▸ Work order
Could you return all of the records exactly, minus their images?

[Collected data entries]
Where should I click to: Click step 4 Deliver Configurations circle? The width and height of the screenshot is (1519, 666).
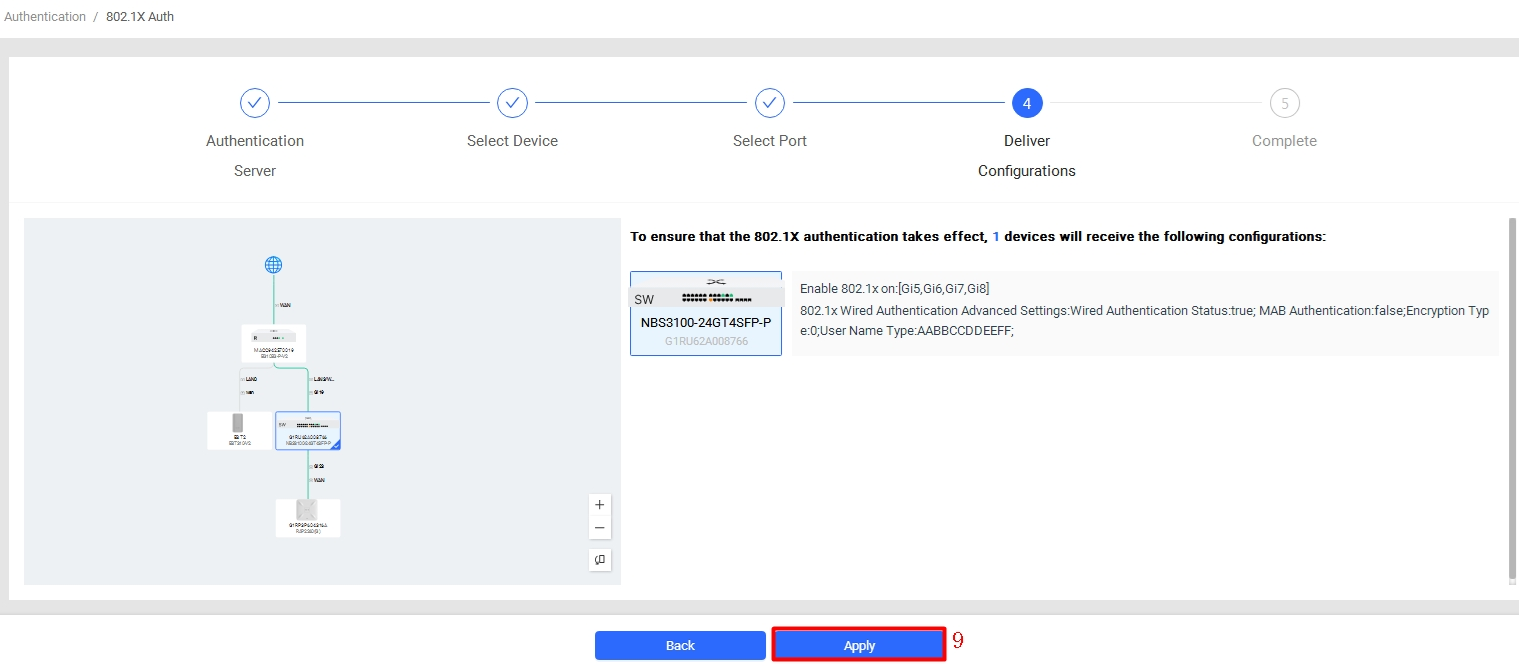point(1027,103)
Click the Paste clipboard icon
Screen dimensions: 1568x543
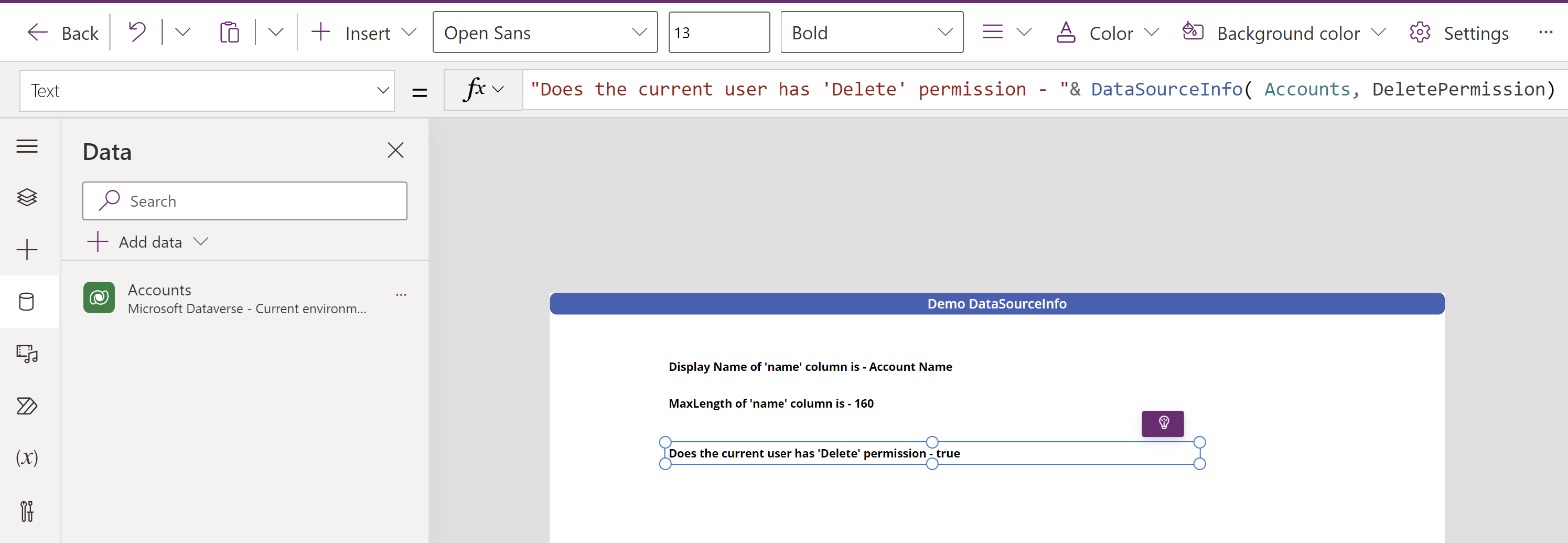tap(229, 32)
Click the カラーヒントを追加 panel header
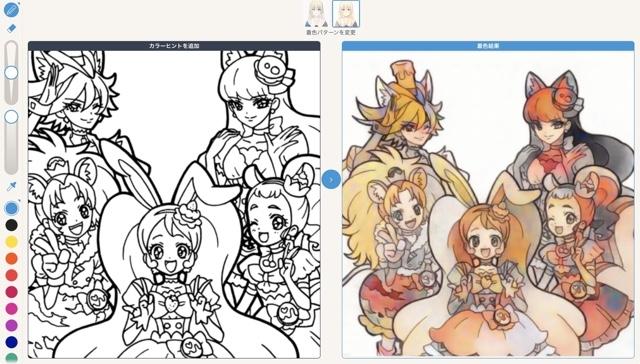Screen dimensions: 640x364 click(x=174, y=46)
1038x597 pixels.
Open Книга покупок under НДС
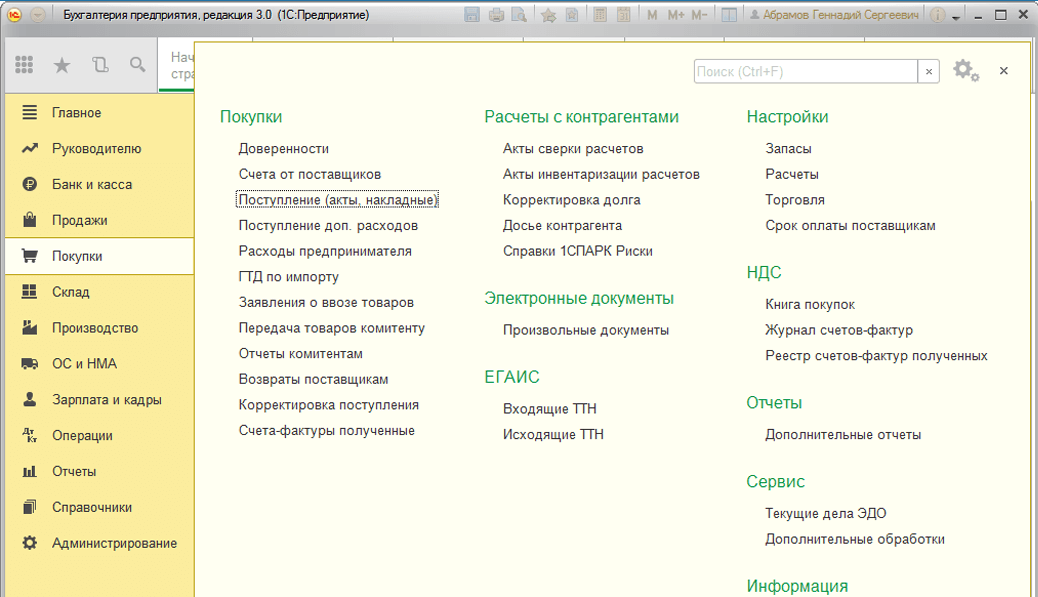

▸ Answer box
Where should I click to: Click step 4 Deliver Configurations circle? The width and height of the screenshot is (1519, 666).
point(1027,103)
Click the Paste clipboard icon
Screen dimensions: 1568x543
tap(229, 32)
Click the カラーヒントを追加 panel header
Screen dimensions: 640x364 click(x=174, y=46)
1038x597 pixels.
Open Книга покупок under НДС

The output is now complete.